-- Data for analysis --

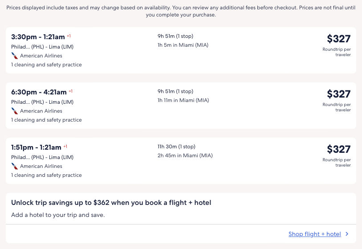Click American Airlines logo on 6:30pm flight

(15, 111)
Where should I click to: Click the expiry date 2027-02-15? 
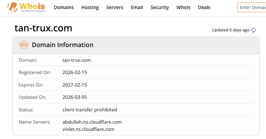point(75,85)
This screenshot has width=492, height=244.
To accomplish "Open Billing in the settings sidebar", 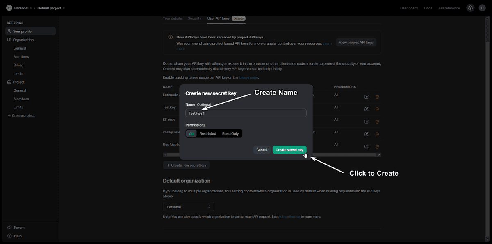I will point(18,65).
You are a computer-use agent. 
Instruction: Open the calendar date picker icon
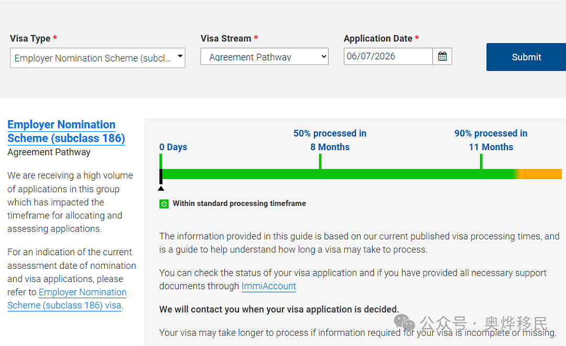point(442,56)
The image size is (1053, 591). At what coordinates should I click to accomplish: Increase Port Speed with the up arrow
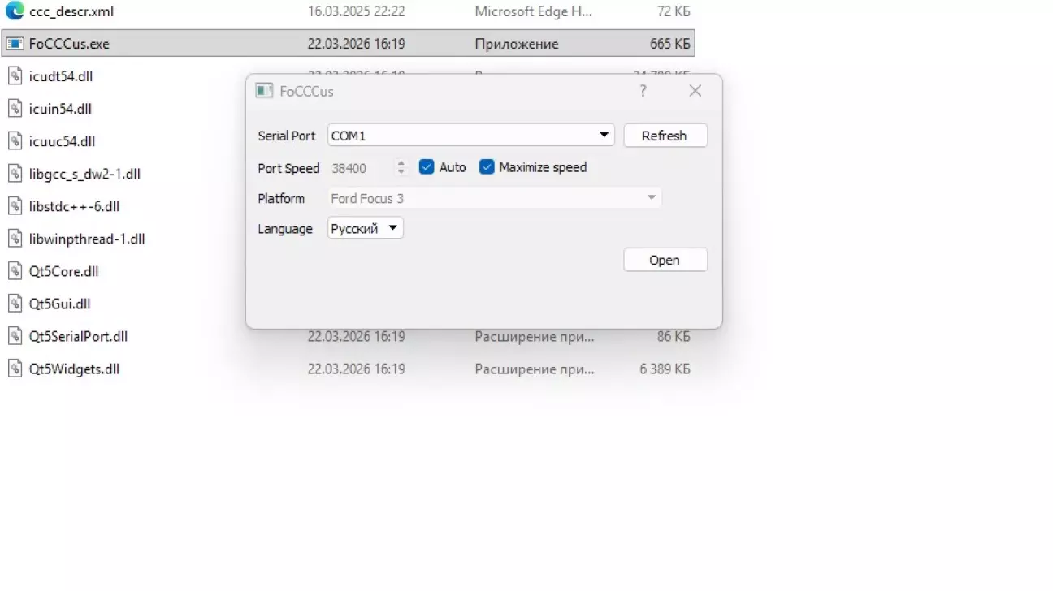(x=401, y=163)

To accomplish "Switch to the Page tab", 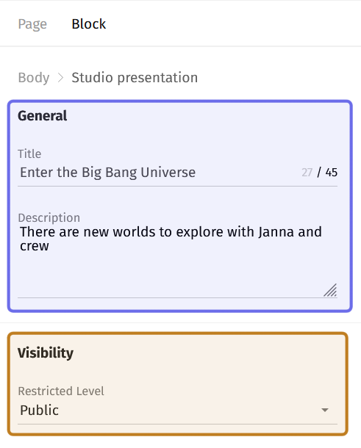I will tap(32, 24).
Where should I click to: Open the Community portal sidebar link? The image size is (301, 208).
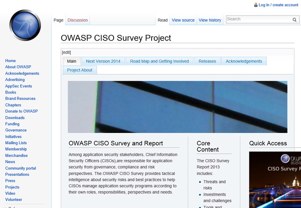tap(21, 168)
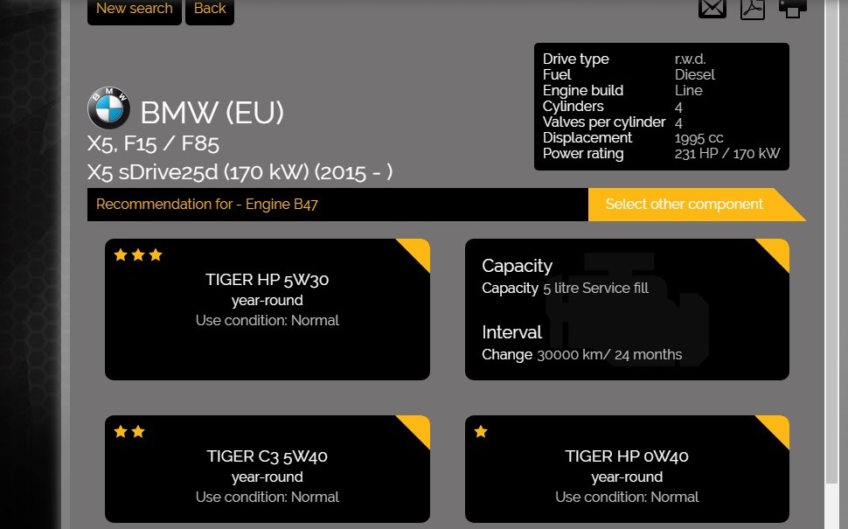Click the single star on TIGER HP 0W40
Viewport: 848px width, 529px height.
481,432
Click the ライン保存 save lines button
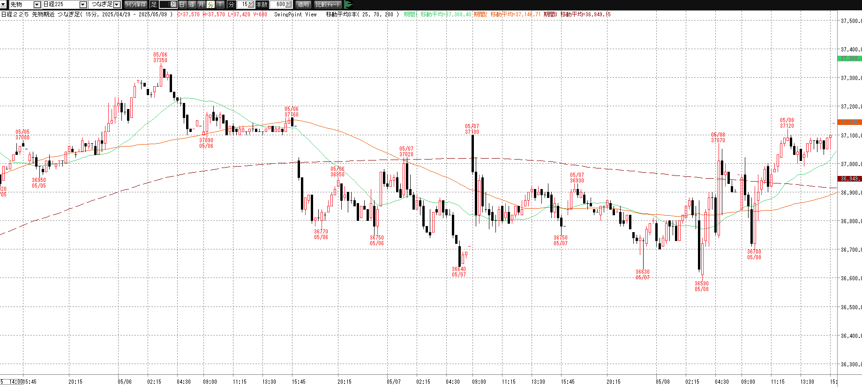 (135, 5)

-- What you have to do --
Take the line containing "Where should I click to: Open" and every line after it up to the end of the data, and write them out exactly, without the pictures.

-- Answer box --
Where should I click to: Open the Community portal sidebar link? The image size is (301, 208).
tap(21, 168)
Click the single star on TIGER HP 0W40
Viewport: 848px width, 529px height.
481,432
Click the ライン保存 save lines button
 (135, 5)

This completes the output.